§ **What to work on**
Every record must be transcribed in its entirety, apart from the images, which are to be omitted.

§ **Entries supplied**
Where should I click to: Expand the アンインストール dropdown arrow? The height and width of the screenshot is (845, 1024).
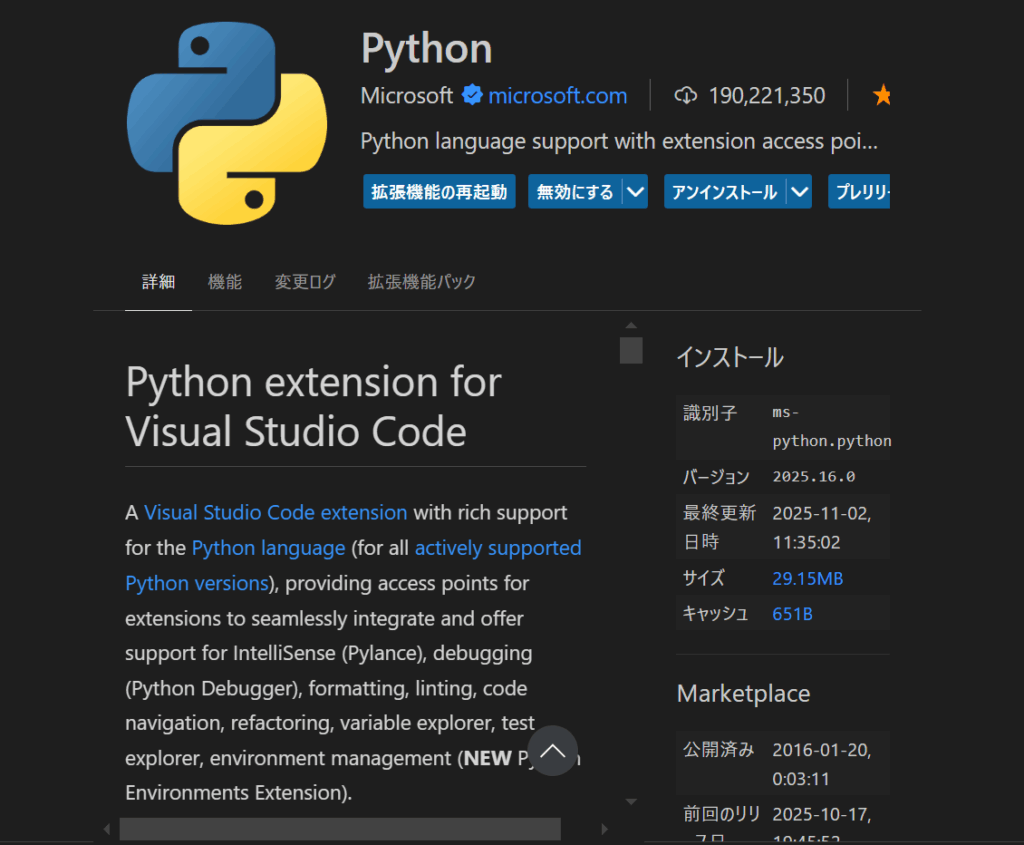[x=799, y=192]
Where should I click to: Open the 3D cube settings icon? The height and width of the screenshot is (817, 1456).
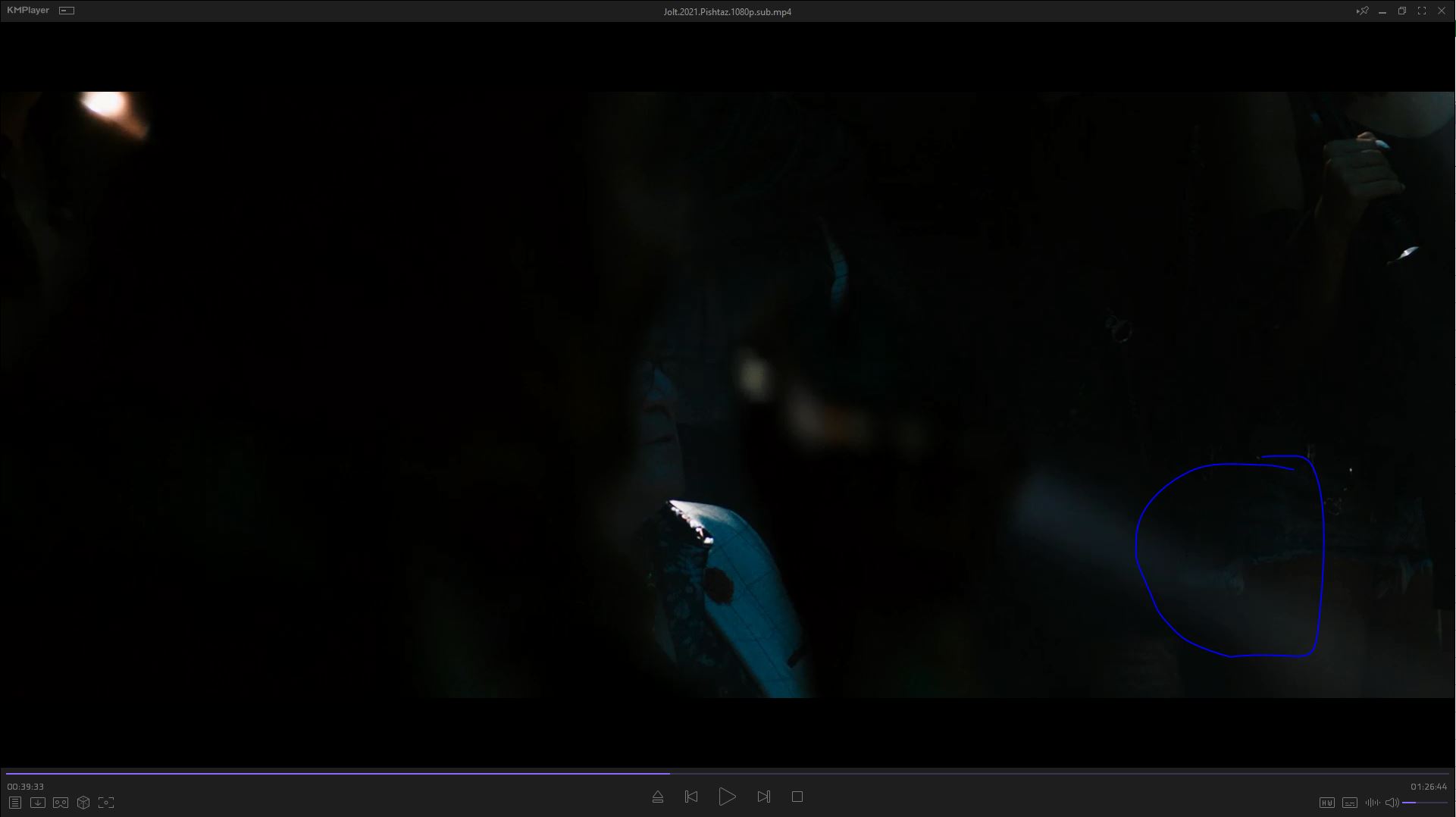(x=83, y=803)
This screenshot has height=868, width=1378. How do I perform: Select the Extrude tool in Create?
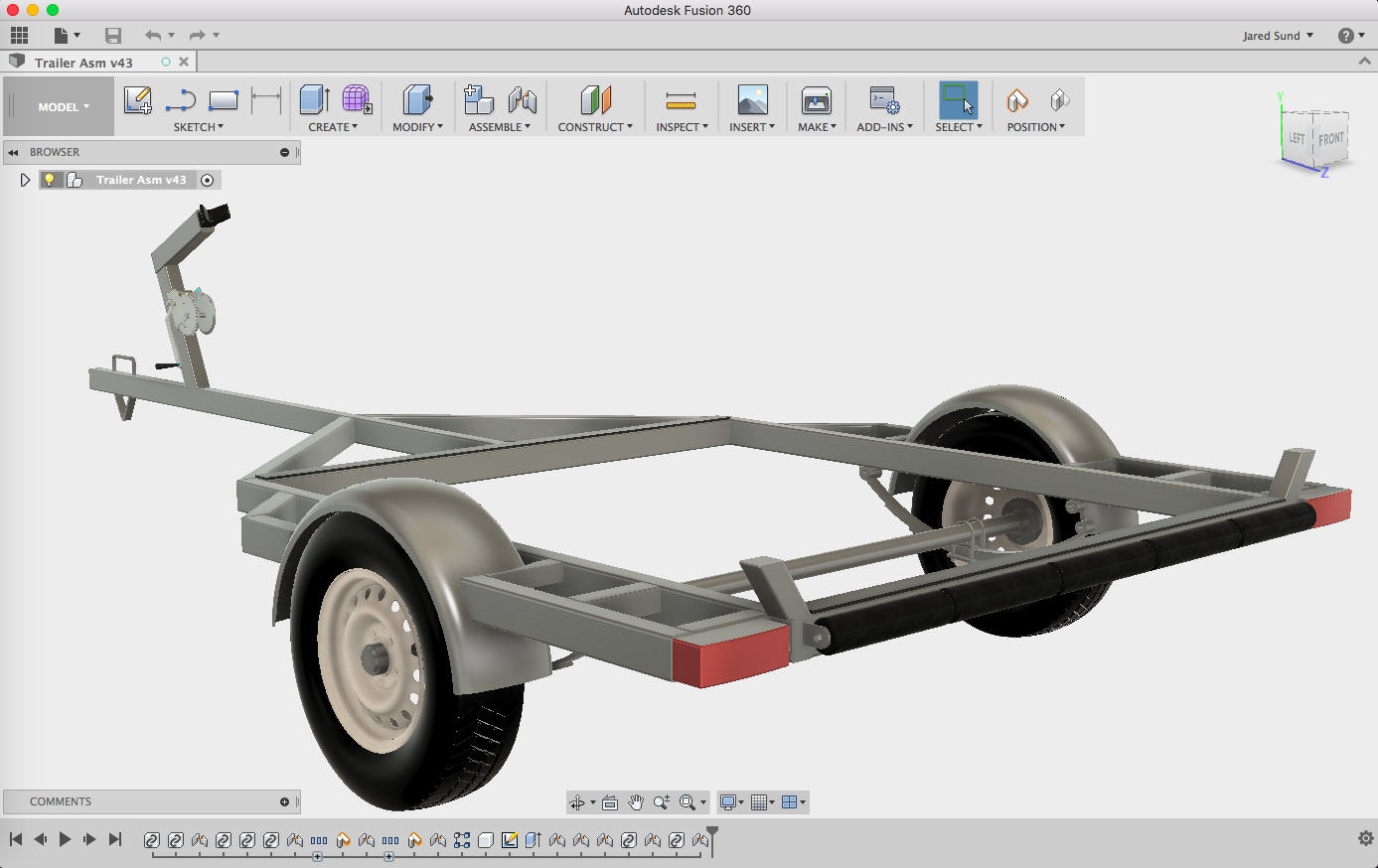click(315, 100)
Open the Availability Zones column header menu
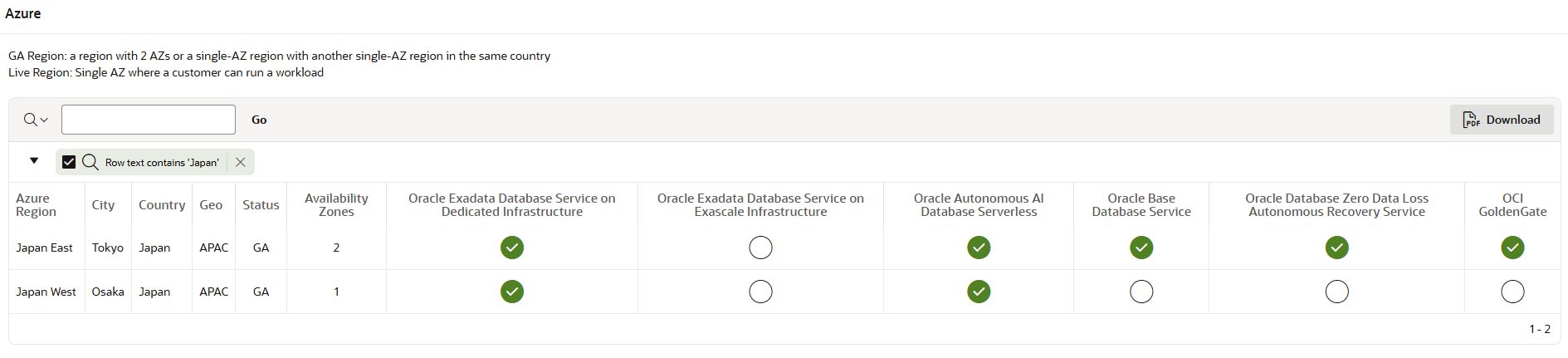The height and width of the screenshot is (358, 1568). click(x=336, y=205)
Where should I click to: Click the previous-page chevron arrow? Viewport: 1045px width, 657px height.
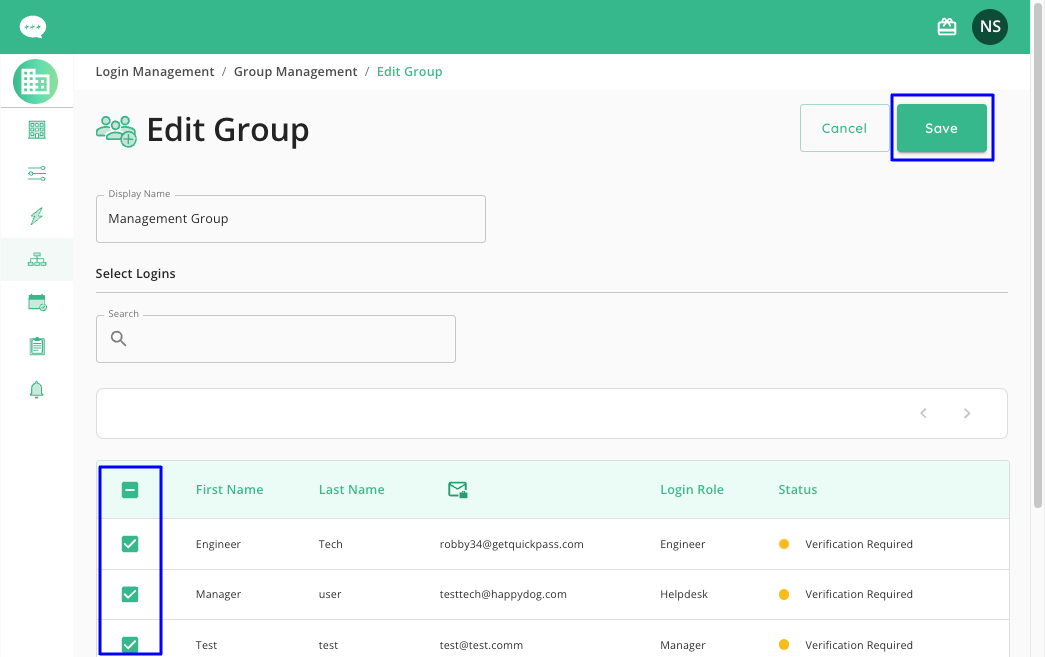(x=922, y=412)
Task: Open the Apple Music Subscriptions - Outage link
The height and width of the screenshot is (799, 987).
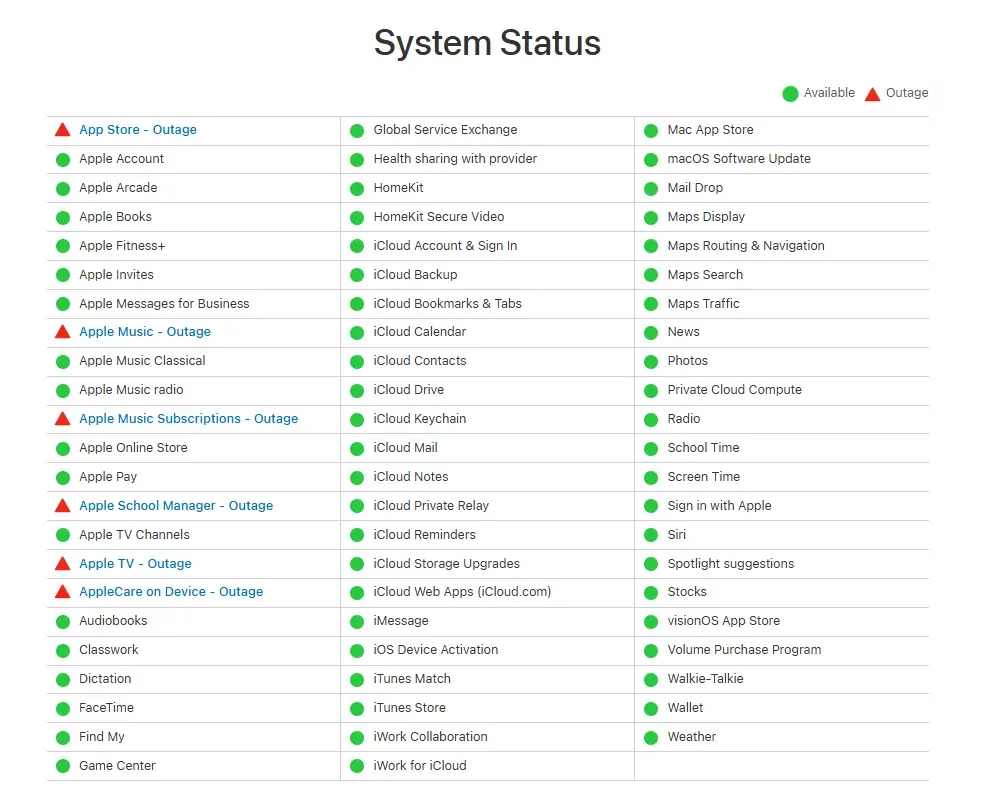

§ **Exercise answer**
Where should I click to: Expand the アンインストール dropdown arrow? The height and width of the screenshot is (845, 1024).
[x=799, y=192]
Where should I click to: Open the 3D cube settings icon? The height and width of the screenshot is (817, 1456).
(x=83, y=803)
This screenshot has height=868, width=1378. How do I perform: Select the Extrude tool in Create?
click(315, 100)
Open the Availability Zones column header menu
The height and width of the screenshot is (358, 1568). click(x=336, y=205)
Where should I click to: Click the previous-page chevron arrow? Viewport: 1045px width, 657px height.
(x=922, y=412)
Task: Open the Apple Music Subscriptions - Outage link
The height and width of the screenshot is (799, 987).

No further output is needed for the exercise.